Entries for locating text and elements:
----------------
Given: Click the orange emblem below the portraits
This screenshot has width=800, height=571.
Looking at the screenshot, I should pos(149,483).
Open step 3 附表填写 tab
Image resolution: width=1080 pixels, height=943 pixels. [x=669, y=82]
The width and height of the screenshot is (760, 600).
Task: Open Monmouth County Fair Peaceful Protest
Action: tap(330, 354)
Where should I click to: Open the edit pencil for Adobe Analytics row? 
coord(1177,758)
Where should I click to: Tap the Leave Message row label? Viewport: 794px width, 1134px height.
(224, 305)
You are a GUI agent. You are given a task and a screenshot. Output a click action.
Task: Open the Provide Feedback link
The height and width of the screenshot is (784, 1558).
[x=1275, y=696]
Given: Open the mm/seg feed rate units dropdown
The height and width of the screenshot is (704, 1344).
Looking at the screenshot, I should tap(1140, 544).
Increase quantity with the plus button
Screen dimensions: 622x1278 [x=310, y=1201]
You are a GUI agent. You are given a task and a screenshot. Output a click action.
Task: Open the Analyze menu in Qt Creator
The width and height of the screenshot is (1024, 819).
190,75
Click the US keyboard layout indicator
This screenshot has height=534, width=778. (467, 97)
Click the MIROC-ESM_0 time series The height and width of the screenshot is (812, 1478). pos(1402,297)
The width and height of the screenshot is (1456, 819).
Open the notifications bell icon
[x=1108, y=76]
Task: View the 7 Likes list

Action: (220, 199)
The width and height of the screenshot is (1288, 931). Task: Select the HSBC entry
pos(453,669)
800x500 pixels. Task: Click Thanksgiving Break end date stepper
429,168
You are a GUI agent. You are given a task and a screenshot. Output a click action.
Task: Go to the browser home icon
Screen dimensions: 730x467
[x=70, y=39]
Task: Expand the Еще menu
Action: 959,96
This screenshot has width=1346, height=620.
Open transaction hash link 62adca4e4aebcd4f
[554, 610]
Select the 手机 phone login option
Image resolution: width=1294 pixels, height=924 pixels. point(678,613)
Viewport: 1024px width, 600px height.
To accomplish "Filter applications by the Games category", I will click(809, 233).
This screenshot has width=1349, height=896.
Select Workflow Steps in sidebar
----------------
_Given problem:_
Rewrite the lines from the one containing "Viewport: 1024px width, 600px height." through the end of the records, requests included. Multiply every coordinate in the answers by 1.15 and round to whole numbers, with halves rounded up.

_Response to the task:_
Viewport: 1024px width, 600px height.
To accomplish "Filter applications by the Games category", I will click(930, 268).
This screenshot has width=1349, height=896.
Select Workflow Steps in sidebar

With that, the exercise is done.